» **What is needed**: Each entry is to be retyped exactly as it appears. Leave the images out.

§

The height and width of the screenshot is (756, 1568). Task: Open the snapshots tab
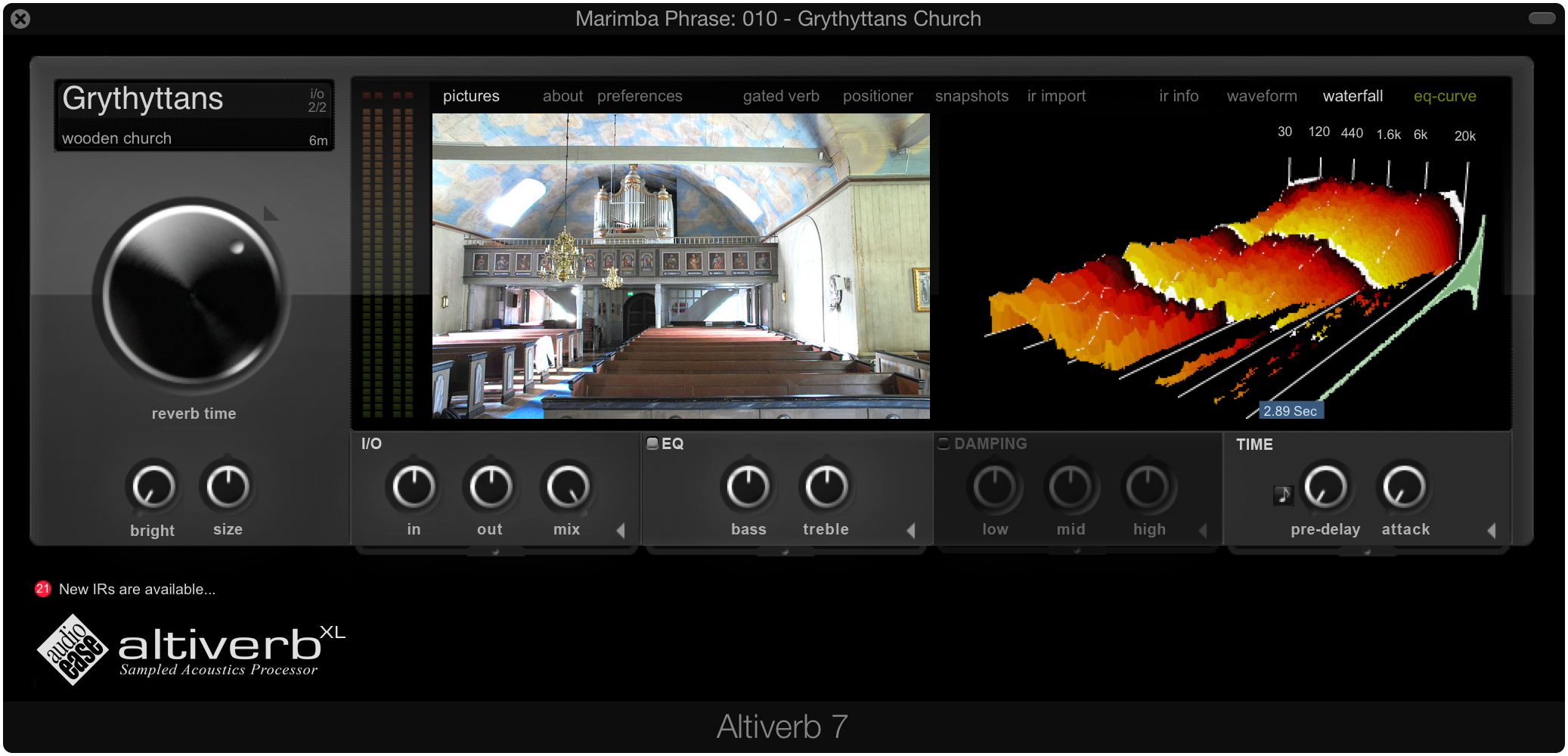[x=971, y=96]
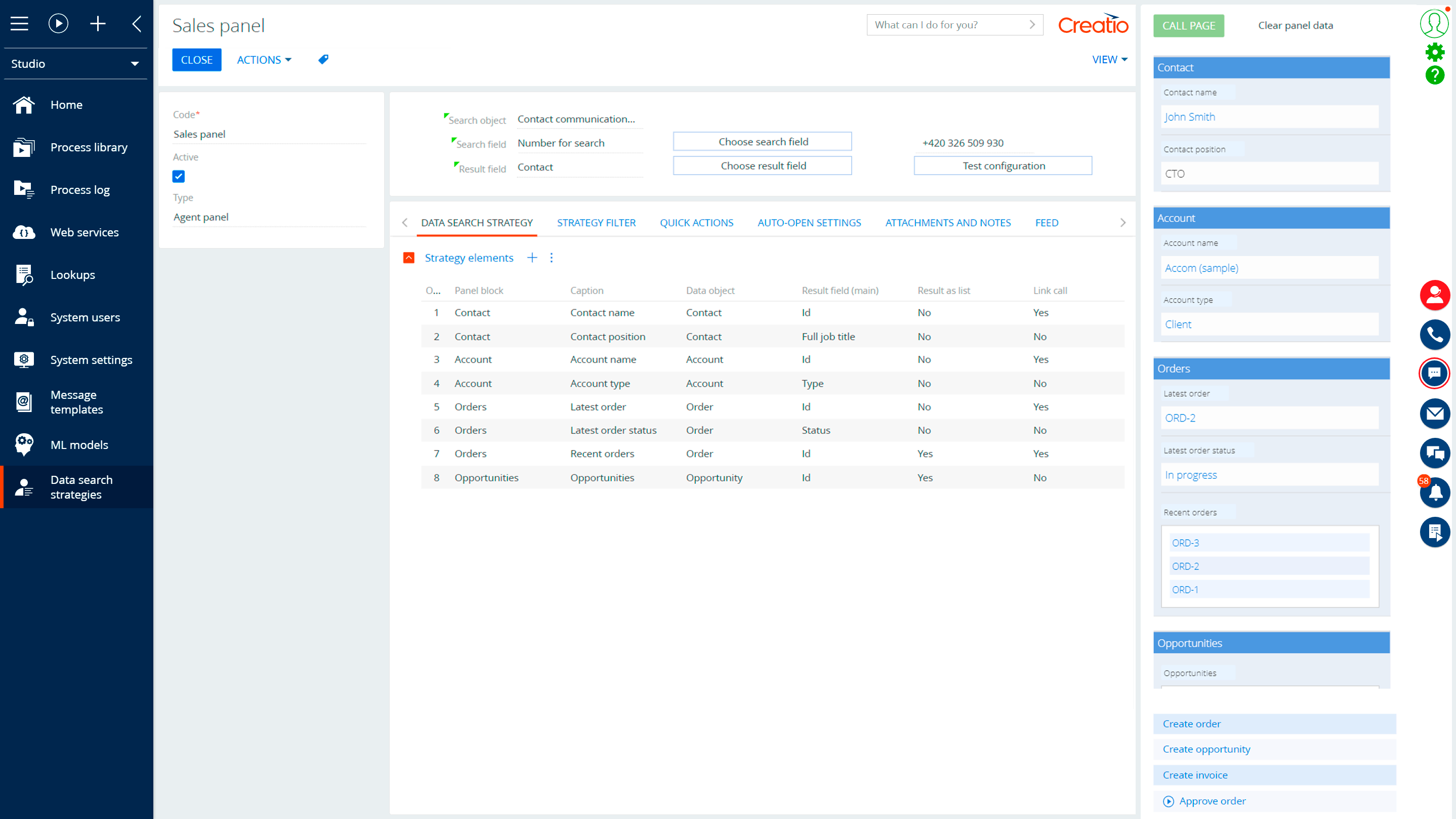Viewport: 1456px width, 819px height.
Task: Select the Process log sidebar icon
Action: [24, 189]
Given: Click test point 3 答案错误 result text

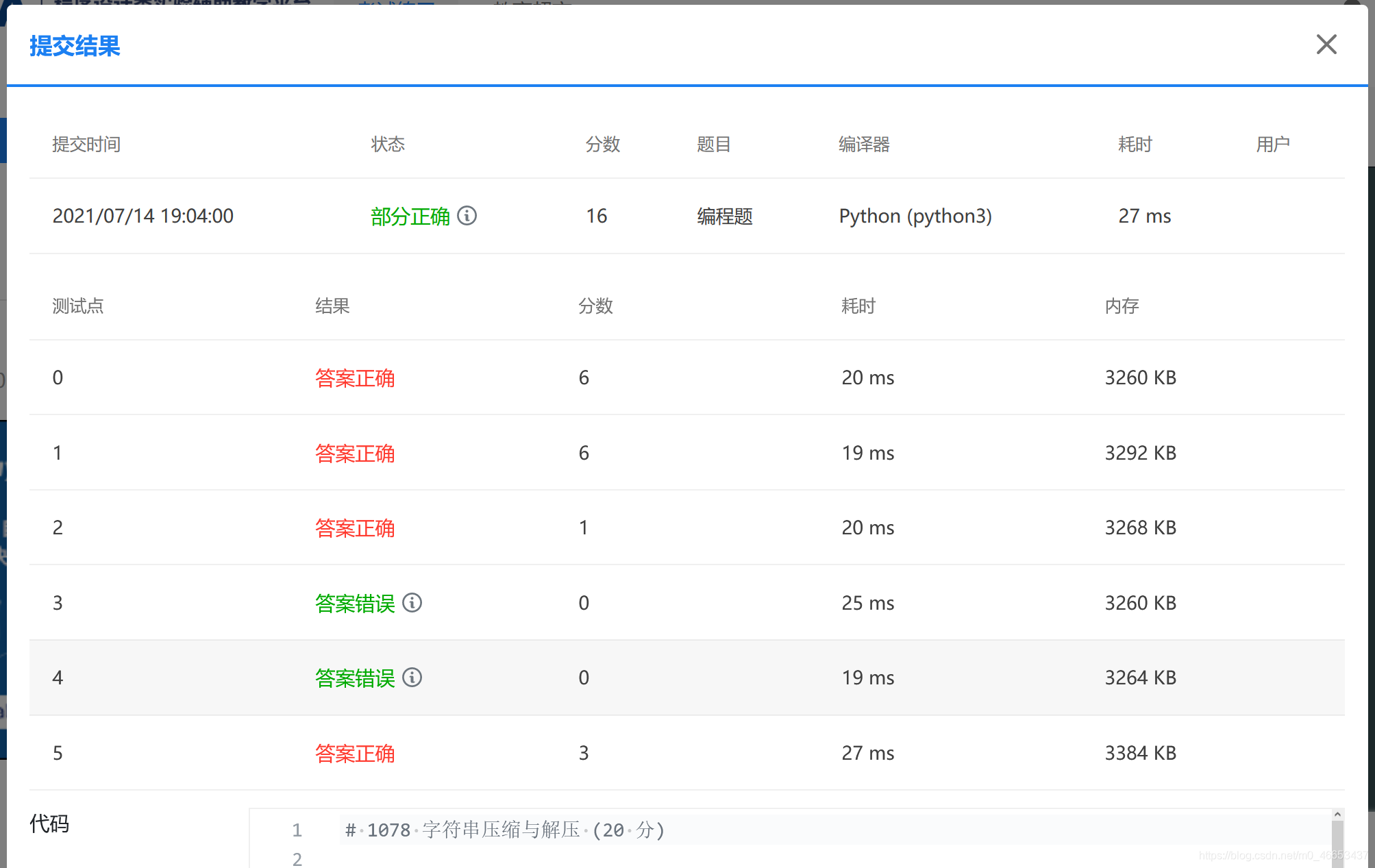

§

» **Answer box**:
The height and width of the screenshot is (756, 1568). Task: Open the snapshots tab
[x=971, y=96]
Viewport: 1456px width, 819px height.
Task: Select the Process log sidebar icon
Action: [24, 189]
Given: Click test point 3 答案错误 result text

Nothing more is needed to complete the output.